She and her religious sisters – of the Missionary Sisters of the Sacred Heart of Jesus – set out on the dangerous mission to provide housing and education for society’s most vulnerable.
Monteverde spoke with CNA about the impact that directing this movie had on him and why he felt it was important to share Cabrini’s powerful story.
The filmmaker admitted that he was not interested in making the movie when he was first contacted about it by his mentor, Eustace Wolfington, the executive producer of the film.
“Before I read the script, I was already in my head saying, ‘I’m not going to do this movie’,” he said.
“I’m a practicing Catholic but I like to make movies that are very entertaining, and in my head I was like, ‘How could you make an entertaining movie about a nun?’”
However, while reading the script, he said a line that Cabrini says spoke to him “very directly: “You can serve your witness. Or you can serve your purpose. You can’t serve both.”
“Right there, she got me,” Monteverde said.
“I was like, ‘Wow, this is a woman that speaks with conviction. With power.’”
“I kept reading and realised that this was a universal story about a woman who happens to be a nun, who happens to be a saint, but what she was fighting for is something that can unite the entire world.”
The movie has a pro-woman theme throughout its entirety.
Monteverde said he wanted to “celebrate the power of a woman in the most iconic way, (and) what better way than the life of a saint because she will be celebrating the power of the true woman — the woman that lives for others, that cares for those who have no dignity.”
He said when many thought of the word “power” they think of either being financially or politically powerful.

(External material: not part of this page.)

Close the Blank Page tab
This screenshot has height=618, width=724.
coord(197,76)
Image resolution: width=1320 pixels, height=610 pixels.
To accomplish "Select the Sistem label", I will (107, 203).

However, for him, he said, he thought of his mother.
“She was an incredible mother to me and that requires great power,” he said.
“For those who are mothers understand — motherhood is a powerful calling.”
Monteverde also pointed out the fact that Cabrini was the first woman to lead a mission overseas, one in which no men were involved.
“So she found herself as an immigrant in a country that was completely controlled at that time by men,” he said.
“So I knew that was going to be one of the biggest giants she was going to face.
“She was going to have to fight men as a woman, but not fight for herself.
“That’s the beauty of the film. It was not a battle that she wanted to enrich herself. It was a battle to enrich others, but most importantly to enrich those (whom) I call the forgotten ones. And we have a lot of forgotten ones today.”
The film’s release date happened to fall on International Women’s Day, on March 8.
The film was set to come out earlier, but the success of Sound of Freedom caused the release date of Cabrini to be pushed back.
“I do think there was divine orchestration,” Monteverde said.
“Albert Einstein, in one of his last quotes, said, ‘God hides in the coincidences.’ So, it was a great coincidence that we were able to jump on that boat.”
Another “big connection” to Cabrini for the filmmaker was the fact that he too came to the US as an immigrant — from Mexico.
“I also came here with nothing. I didn’t speak English. I didn’t have any money. I started, the typical cliche, I started washing dishes because you don’t need to speak English to wash a dish,” he said.
“I went to school, I educated myself, and it was a journey.”
Monteverde emphasised that “this movie is not about immigration because that’s political; this movie is about caring for the immigrant. And that’s a big difference.”
The film has already been screened several times and Monteverde shared that audiences had left with a “desire to fight whatever fight that they are currently going through”.
“I have heard so many people that leave inspired to go back and face things that they could have already given up,” he said.
“Movies don’t change the world, (but) movies can transform. This is a transformative film in many ways. It transforms people and the people are the ones that change the world.”